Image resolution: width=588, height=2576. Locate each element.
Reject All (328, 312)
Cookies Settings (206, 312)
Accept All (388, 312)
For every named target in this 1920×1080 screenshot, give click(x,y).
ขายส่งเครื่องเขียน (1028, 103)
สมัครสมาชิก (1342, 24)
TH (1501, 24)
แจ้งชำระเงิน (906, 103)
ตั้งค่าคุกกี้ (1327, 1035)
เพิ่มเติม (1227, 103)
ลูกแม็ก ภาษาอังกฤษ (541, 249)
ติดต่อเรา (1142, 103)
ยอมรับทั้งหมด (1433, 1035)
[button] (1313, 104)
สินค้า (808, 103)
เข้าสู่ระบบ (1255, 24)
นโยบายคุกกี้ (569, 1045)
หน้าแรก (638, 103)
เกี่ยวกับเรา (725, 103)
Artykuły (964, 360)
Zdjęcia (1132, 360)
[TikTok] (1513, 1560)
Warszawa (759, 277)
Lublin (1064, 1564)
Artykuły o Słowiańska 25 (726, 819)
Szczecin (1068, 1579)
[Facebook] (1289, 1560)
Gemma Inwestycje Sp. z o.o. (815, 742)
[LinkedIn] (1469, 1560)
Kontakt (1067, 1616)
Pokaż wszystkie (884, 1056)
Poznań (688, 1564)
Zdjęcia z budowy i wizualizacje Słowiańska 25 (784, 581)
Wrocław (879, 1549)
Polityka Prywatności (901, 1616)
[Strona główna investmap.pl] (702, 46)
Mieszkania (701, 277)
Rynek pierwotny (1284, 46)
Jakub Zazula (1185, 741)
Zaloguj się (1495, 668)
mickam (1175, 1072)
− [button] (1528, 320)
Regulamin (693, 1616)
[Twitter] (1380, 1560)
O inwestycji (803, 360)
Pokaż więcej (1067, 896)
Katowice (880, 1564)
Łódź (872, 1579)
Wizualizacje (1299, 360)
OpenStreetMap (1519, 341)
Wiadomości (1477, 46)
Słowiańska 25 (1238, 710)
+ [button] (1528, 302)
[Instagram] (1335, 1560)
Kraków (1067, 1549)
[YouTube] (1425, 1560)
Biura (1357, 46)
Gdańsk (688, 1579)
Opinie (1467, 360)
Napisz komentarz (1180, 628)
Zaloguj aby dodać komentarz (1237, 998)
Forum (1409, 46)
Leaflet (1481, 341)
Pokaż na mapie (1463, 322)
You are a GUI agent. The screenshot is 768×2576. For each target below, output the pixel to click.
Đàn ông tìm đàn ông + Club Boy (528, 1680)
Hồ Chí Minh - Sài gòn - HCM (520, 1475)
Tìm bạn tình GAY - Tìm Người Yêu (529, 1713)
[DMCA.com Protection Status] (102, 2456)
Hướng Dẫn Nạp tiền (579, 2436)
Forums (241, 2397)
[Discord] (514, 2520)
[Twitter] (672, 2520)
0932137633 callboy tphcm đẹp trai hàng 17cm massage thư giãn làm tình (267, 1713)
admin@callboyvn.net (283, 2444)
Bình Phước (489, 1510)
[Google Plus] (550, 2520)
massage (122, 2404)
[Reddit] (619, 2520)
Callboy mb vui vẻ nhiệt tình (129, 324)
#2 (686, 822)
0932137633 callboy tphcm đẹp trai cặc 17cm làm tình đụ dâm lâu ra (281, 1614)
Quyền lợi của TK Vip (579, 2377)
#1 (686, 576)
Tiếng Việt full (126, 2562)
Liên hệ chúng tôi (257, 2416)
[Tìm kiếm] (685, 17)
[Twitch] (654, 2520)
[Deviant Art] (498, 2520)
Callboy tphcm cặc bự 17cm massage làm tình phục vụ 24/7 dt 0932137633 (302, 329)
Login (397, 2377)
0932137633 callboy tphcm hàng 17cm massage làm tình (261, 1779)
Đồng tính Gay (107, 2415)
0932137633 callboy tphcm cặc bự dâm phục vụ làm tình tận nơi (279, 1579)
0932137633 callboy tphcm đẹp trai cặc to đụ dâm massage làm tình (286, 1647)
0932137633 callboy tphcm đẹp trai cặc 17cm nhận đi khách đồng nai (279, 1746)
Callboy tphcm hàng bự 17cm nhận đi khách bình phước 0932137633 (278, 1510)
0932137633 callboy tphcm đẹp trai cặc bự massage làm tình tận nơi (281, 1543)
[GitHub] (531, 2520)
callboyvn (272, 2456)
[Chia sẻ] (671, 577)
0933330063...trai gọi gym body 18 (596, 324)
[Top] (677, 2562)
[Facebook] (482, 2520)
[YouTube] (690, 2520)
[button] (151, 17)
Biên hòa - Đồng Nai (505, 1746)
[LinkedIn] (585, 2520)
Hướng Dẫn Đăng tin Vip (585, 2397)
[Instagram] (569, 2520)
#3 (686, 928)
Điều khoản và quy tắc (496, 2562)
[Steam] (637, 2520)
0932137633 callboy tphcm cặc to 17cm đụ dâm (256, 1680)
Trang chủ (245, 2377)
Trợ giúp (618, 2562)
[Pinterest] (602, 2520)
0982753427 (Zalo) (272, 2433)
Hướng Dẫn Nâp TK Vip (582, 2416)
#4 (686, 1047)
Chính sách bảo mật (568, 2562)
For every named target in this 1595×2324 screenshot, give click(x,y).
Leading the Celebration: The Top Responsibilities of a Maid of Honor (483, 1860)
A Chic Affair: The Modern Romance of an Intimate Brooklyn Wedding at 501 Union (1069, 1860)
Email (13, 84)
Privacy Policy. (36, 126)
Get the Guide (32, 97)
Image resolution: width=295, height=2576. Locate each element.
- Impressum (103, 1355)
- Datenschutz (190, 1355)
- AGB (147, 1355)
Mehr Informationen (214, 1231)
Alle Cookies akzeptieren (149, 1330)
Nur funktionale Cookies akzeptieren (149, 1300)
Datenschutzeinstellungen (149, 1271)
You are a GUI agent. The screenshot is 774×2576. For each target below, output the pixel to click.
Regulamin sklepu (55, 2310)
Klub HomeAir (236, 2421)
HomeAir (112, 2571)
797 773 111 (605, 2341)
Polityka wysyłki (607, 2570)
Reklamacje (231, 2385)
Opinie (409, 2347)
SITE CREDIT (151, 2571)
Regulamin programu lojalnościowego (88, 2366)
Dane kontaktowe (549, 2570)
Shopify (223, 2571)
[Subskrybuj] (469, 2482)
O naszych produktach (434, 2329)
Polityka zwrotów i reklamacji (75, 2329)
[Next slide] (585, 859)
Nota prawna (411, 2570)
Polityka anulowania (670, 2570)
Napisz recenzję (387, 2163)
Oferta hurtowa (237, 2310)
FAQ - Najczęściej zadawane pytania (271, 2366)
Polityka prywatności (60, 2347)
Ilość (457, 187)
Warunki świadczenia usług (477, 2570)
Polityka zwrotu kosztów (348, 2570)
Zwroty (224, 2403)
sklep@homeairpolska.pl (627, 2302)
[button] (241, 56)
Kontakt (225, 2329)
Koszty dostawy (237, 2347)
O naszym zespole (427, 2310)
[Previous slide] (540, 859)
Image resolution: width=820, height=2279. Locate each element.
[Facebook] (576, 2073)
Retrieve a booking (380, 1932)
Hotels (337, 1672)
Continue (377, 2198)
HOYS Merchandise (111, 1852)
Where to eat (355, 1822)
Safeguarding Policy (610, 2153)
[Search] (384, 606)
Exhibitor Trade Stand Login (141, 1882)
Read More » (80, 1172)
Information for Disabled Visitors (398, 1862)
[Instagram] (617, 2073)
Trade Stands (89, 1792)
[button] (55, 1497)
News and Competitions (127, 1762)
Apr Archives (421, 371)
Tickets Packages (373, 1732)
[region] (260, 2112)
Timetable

**Task goal:** Across the material, how many lines contain the word "named"? Only the number is wanted.

**Written answer:** 2